Since this is a P-type nematic liquid crystal cell as shown in the state shown in K, the long axes of the P-type nematic liquid crystal molecules 26 are oriented in the direction of the electric field, so that light is transmitted without changing the plane of polarization.

FIG. 4 is a cross-sectional configuration diagram showing another embodiment of a liquid crystal cell which is a switching element of a bypass optical switch according to the present invention, in which reference numerals 23 to 26 are used.

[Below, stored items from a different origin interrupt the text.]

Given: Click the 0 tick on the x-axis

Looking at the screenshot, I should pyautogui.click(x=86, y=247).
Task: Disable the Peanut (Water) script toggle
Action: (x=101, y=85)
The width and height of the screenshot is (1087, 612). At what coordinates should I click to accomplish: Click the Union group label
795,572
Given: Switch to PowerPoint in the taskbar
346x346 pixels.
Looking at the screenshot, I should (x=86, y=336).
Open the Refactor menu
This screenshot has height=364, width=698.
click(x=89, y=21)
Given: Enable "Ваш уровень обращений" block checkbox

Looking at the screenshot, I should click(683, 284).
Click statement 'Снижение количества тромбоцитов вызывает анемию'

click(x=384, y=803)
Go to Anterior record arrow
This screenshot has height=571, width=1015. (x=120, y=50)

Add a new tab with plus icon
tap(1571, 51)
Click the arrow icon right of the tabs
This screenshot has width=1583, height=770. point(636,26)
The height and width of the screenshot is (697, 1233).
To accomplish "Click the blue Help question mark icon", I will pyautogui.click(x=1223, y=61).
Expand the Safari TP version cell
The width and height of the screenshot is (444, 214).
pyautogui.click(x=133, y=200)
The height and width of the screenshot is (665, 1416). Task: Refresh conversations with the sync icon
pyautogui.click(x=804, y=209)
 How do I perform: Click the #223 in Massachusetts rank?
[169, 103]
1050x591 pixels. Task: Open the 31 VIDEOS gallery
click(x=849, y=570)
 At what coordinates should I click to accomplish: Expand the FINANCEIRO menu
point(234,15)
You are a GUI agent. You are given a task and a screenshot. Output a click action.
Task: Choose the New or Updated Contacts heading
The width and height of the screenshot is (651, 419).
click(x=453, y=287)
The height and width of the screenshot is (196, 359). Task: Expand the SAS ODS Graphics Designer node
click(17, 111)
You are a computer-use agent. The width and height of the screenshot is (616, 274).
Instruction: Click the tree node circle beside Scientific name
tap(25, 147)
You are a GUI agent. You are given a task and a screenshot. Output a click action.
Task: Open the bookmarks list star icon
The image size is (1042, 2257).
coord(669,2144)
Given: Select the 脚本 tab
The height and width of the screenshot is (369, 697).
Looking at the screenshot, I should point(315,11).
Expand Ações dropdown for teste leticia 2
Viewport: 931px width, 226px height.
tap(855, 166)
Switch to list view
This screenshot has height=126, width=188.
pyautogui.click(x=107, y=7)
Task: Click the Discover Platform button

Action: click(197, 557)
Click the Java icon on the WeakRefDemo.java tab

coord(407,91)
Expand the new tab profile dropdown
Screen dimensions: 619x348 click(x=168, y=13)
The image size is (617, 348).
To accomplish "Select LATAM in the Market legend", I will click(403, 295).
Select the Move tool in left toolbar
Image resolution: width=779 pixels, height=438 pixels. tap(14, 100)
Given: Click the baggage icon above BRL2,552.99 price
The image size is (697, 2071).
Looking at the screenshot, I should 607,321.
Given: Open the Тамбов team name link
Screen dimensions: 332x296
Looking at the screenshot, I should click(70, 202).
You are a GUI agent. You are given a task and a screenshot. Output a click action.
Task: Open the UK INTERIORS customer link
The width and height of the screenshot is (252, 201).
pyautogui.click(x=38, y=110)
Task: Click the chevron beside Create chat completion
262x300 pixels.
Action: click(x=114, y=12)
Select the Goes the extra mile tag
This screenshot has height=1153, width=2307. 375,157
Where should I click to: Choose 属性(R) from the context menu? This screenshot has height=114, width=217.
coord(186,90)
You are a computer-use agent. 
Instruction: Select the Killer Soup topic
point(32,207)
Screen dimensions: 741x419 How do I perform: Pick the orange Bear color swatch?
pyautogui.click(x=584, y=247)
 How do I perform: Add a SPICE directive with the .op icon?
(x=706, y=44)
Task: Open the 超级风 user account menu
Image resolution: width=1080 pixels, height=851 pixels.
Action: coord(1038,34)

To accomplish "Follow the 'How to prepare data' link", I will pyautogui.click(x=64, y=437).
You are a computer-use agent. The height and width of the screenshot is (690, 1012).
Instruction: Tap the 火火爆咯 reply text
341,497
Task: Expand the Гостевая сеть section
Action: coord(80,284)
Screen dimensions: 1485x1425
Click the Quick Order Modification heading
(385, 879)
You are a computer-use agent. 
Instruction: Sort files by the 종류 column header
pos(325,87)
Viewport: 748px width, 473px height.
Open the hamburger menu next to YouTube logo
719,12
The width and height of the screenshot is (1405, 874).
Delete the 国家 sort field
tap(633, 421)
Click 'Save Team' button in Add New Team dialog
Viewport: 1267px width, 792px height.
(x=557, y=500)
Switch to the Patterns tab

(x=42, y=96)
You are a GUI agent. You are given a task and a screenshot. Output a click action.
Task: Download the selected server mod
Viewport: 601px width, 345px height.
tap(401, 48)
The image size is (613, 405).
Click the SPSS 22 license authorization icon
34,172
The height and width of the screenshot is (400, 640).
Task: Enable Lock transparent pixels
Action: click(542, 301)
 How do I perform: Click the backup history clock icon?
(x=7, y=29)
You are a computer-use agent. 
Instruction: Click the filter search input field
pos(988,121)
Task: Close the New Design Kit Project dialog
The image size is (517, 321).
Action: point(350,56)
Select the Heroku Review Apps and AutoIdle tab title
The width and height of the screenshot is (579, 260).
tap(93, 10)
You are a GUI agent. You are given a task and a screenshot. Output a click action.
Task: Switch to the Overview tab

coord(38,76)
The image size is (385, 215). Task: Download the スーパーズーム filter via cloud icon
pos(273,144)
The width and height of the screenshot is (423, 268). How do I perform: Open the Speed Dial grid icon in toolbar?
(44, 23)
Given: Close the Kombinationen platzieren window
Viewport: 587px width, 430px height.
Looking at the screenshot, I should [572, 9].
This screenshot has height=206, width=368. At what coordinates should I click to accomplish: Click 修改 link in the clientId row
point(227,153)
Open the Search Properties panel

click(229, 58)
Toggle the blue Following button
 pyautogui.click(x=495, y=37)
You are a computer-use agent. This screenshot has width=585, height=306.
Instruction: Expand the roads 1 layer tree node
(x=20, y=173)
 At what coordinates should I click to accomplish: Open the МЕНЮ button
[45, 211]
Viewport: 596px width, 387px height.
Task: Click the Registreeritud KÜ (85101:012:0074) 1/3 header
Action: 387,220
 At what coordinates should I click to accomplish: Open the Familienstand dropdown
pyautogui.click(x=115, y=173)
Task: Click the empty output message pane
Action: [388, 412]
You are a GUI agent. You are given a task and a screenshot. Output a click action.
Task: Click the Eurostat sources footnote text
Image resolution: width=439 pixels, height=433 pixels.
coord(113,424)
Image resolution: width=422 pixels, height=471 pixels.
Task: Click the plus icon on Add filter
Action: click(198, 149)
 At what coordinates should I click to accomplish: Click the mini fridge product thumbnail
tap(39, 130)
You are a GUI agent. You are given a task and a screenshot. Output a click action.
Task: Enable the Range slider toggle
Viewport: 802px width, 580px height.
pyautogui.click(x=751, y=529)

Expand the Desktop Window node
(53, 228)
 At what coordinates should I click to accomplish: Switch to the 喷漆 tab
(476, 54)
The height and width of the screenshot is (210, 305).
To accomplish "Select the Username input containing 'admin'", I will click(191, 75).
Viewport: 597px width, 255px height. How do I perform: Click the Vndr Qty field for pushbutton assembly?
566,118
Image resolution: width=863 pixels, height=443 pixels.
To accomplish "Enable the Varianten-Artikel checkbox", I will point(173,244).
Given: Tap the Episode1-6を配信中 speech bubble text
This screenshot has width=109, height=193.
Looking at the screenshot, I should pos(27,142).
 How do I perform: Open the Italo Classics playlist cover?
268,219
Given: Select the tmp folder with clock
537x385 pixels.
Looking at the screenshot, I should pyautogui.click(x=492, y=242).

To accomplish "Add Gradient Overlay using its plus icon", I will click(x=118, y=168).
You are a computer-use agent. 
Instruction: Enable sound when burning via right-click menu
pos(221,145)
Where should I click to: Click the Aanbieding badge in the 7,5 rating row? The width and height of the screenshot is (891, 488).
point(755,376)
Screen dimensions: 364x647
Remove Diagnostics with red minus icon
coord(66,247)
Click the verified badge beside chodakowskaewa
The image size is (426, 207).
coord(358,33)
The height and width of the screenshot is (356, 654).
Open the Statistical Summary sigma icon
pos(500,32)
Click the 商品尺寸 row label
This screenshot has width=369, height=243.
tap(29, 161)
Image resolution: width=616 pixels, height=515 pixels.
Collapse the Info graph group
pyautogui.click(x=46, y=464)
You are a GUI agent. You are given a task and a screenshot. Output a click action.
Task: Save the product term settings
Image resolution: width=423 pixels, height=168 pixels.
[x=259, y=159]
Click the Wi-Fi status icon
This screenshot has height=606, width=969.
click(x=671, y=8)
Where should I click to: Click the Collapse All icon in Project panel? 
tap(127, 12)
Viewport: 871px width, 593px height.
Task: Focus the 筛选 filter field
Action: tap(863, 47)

This is the same as that explained in FIG. This liquid crystal cell has a shape 11! shown in FIG. 4(A)K. il, P-type nematic liquid crystal molecules 26 are obliquely deposited or rubbed so that their long axes form a tilt angle ψ of several orders of magnitude with respect to the glass substrate 24, and the glass substrate 240 is set to have a tilted orientation on both sides. At the same time, the orientation angle θ of the long axis of the P-type nematic liquid crystal molecules 26 is set to 45 with respect to the polarization plane of the incident linearly polarized light.
@Kushi, it has a π cell configuration using the condition that the phase difference δ of two orthogonal polarized lights is π.

Figure 5 is a diagram showing the operating principle of a liquid crystal cell with the π cell configuration shown in Figure 4. 27 is linearly polarized light with a polarization plane in the X-axis direction. The long axes of the P-type nematic liquid crystal molecules 26 are aligned uniformly over the X-axis and the Y-axis.
It is oriented at an angle of 45 degrees with respect to the axis, and linearly polarized light 27 whose plane of polarization is parallel to the X-axis direction is incident on it in biaxial directions.

At this time, when the electric field components in each of the X-axis and y-axis directions are Ez t Ey in oz(d), Ez*Ey has the following relationship.

However, E is the field strength, and Δn is the orthogonal two-wave field strength.
d is the refractive index difference, d is the thickness of the liquid crystal layer, and λ is the wavelength.

Depending on the value of the phase difference δ, the light of the linearly polarized light 27 propagates in two axial directions, and the polarization state becomes an ellipse of 2 circles or an ellipse.

As each linear polarization changes, the direction of the linear polarization jt, 27 also changes. That is, by setting the values of Δn and d to appropriate values so that δ−π, the plane of polarization of the linearly polarized light 27 that passes through the liquid crystal cell can be rotated by 90″.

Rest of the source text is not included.